Lebih Akrab dengan Ahmad Nawardi, Senator Peraih Anugerah Sapta Aghita 2025
SURABAYA | Barometer Jatim – Anggota Dewan Perwakilan Daerah (DPD) RI, Ahmad Nawardi menerima penghargaan Anugerah Sapta Aghita (ASA) 2025 sebagai Senator Sahabat Komunitas Terbaik. Penghargaan diserahkan Wakil Ketua Dewan Pers, Totok Suryanto dalam acara HUT salah satu media online di Surabaya, Jumat (31/10/2025).
Anugerah ASA 2025 diberikan kepada tujuh tokoh yang dinilai memiliki kontribusi besar dalam penguatan komunikasi publik dan pemberdayaan masyarakat.
Dalam jejak panjangnya, Nawardi dinilai layak menerima penghargaan ASA karena kiprahnya yang konsisten membangun kedekatan dengan berbagai komunitas, terutama di akar rumput.

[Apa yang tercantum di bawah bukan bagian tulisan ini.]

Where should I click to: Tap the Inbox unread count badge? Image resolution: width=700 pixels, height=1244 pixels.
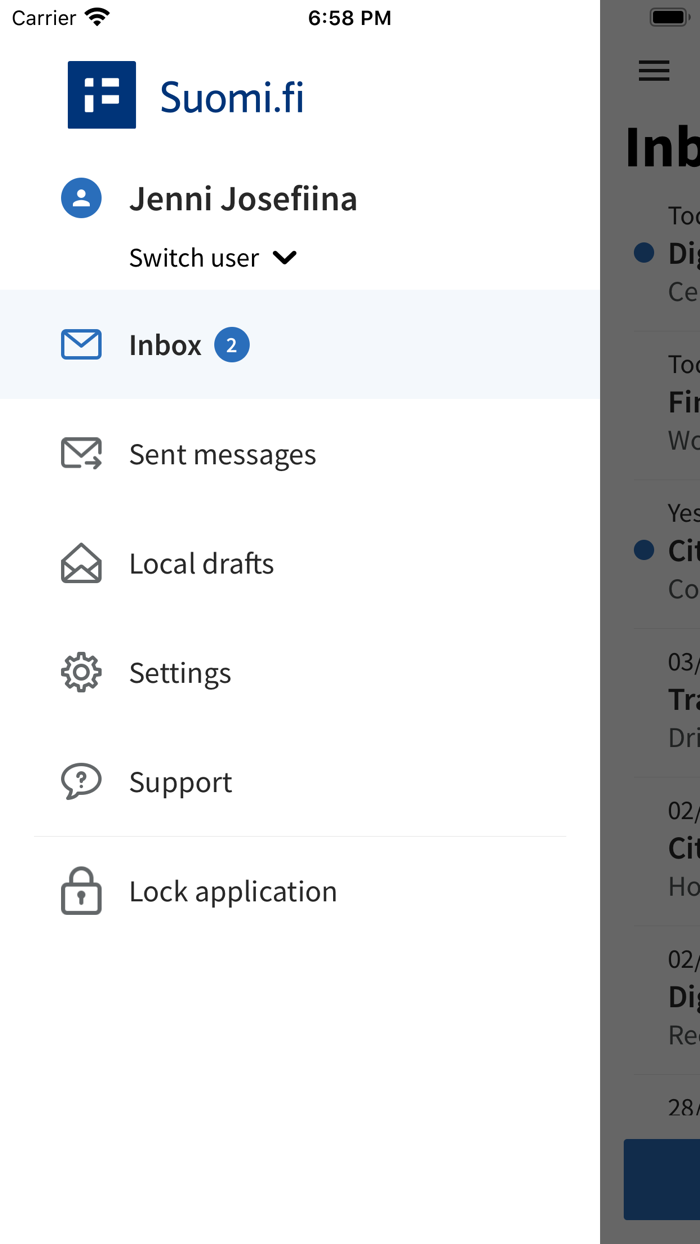(x=232, y=345)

Bagi Nawardi, penghargaan ASA 2025 bukan tujuan, melainkan pengingat. “Saya hanya santri yang kebetulan diberi amanah lebih. Semoga apresiasi ini menjadi penyemangat untuk memberikan yang terbaik dalam menjalankan amanah,” ucapnya.
Senator dari Daerah Pemilihan (Dapil) Jatim itu meyakini politik sejati adalah ruang pengabdian, bukan perebutan kuasa. “Politik yang berakar pada nilai dan cinta rakyat akan selalu menemukan jalannya,” ucapnya.
Julukan Senator Sahabat Komunitas melekat padanya bukan tanpa alasan. Dia dipandang rutin turun ke lapangan menemui petani, nelayan, guru ngaji, dan para pelaku UMKM. Banyak komunitas di Jatim mengaku merasakan langsung perhatian dan dukungannya.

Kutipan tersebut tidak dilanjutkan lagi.